Preconceito Linguístico
Enviada em 30/10/2018
É incontrovertível que o Brasil é um gigante miscigenado e multicultural. Nesse sentindo, não obstante, mediante fatores em âmbitos históricos, socioeconômicos, morais e técnicos, a problemática do preconceito linguístico se faz presente no país - sendo um ato retrógrado, de caráter destrutivo e inercial a ser mitigado, haja vista que ele promove não apenas a exclusão social, mas também a falta de respeito com as diferentes variedades linguísticas, o qual é desencadeado pelo pouco conhecimento sobre a língua.
Antes de tudo, é necessário constatar que o entendimento sobre a linguagem é causa para o impasse.
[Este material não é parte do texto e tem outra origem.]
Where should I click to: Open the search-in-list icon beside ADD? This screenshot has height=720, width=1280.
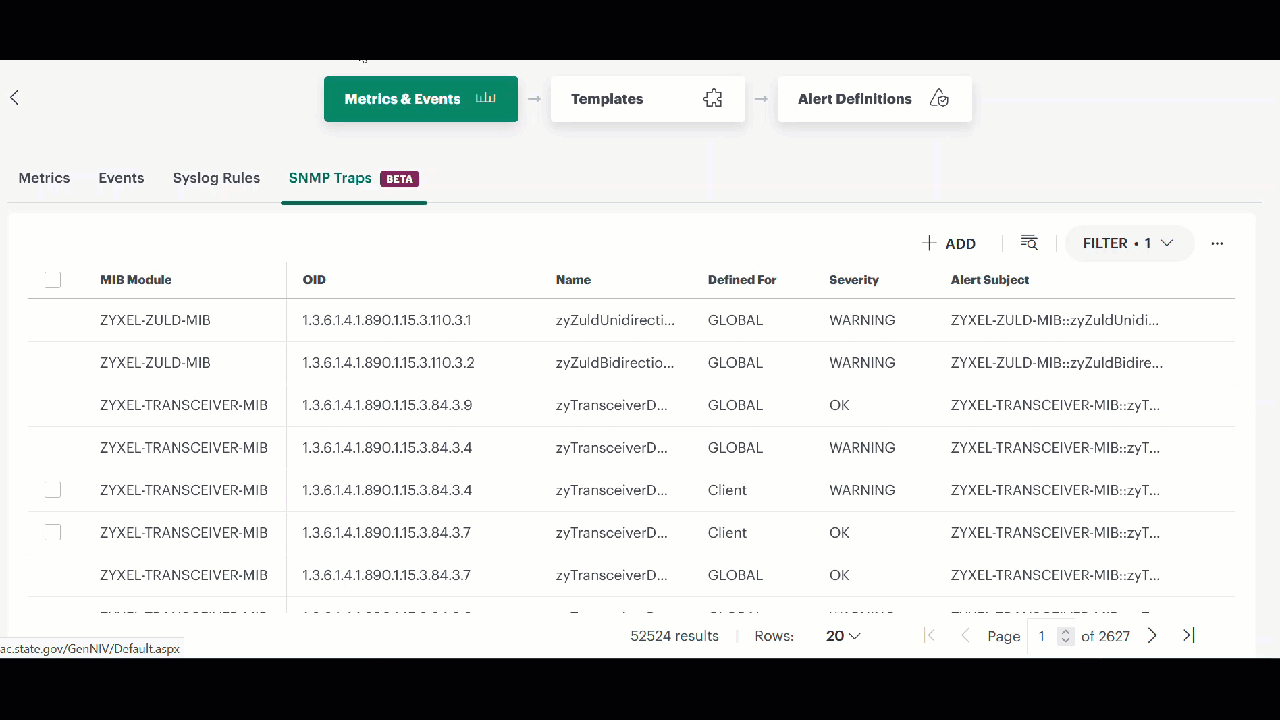pos(1029,243)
Isso porque a sociedade, por não conhecer e ignorar as variedades da língua portuguesa, impõe um padrão linguístico como correto, mesmo diante da diversidade do país. Tal cenário vai de encontro com o livro “linguística? O que é isso?”, do professor e linguista José Luiz Fiorin, que demonstra o quanto é comum a língua ser alvo de prejulgamento e rótulos infundados, mesmo sendo pouco conhecida ou completamente desconhecida pelas pessoas. Desse modo, desconstruir o pensamento de que existe um protótipo a ser seguido para falar e se expressar é um passo para atenuar esse preconceito no Brasil.
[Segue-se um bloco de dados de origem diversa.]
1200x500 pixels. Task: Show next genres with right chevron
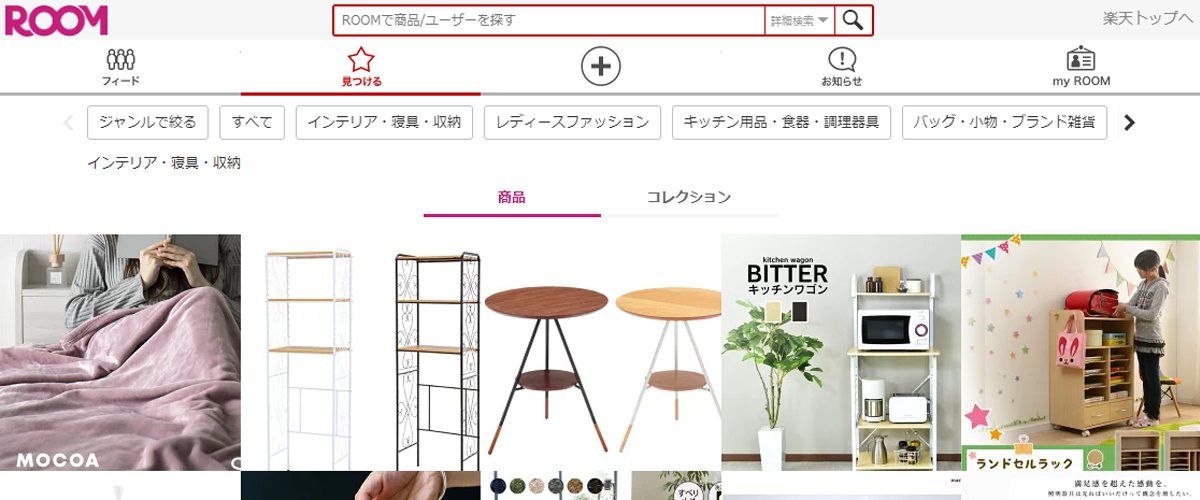coord(1129,123)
Somada a essa ideia, verifica-se que o preconceito linguístico acentua a exclusão social. O fato de existir uma variante padrão contribui na exclusão dos setores menos privilegiados da sociedade, como exemplo, as pessoas com baixo grau de escolaridade, as quais são tratadas como ignorantes por não falarem conforme a norma culta. Além disso, as escolas atuam como excludente, visto que, valorizam uma Gramática Normativa, eurocêntrica e alheia à cultura da Nação, a qual é marcada por uma rica miscigenação. Logo, a garantia à educação de maneira equitativa e transformadora é deturpada. Conforme diz Newton, um corpo tende a permanecer em seu estado até que uma força atue sobre ele. Desse modo, a aplicação de força suficiente contra o percurso do preconceito linguístico no Brasil é imprescindível e necessária. Para isso, as escolas devem, por meio de palestras ministradas por especialistas em Linguística Moderna, abordar a temática do preconceito com vistas à formação cidadã respaldada pelo saber transformador, de modo a derrubar as barreiras entre “certo” e “errado”. Ademais, a mídia, fazendo uso do seu impacto persuasivo, deve promover campanhas e propagandas com artistas de diferentes regiões, a fim de levar a discussão sobre diversidade linguística e cultural para a esfera social e mostrar os efeitos provocados pelo preconceito linguístico.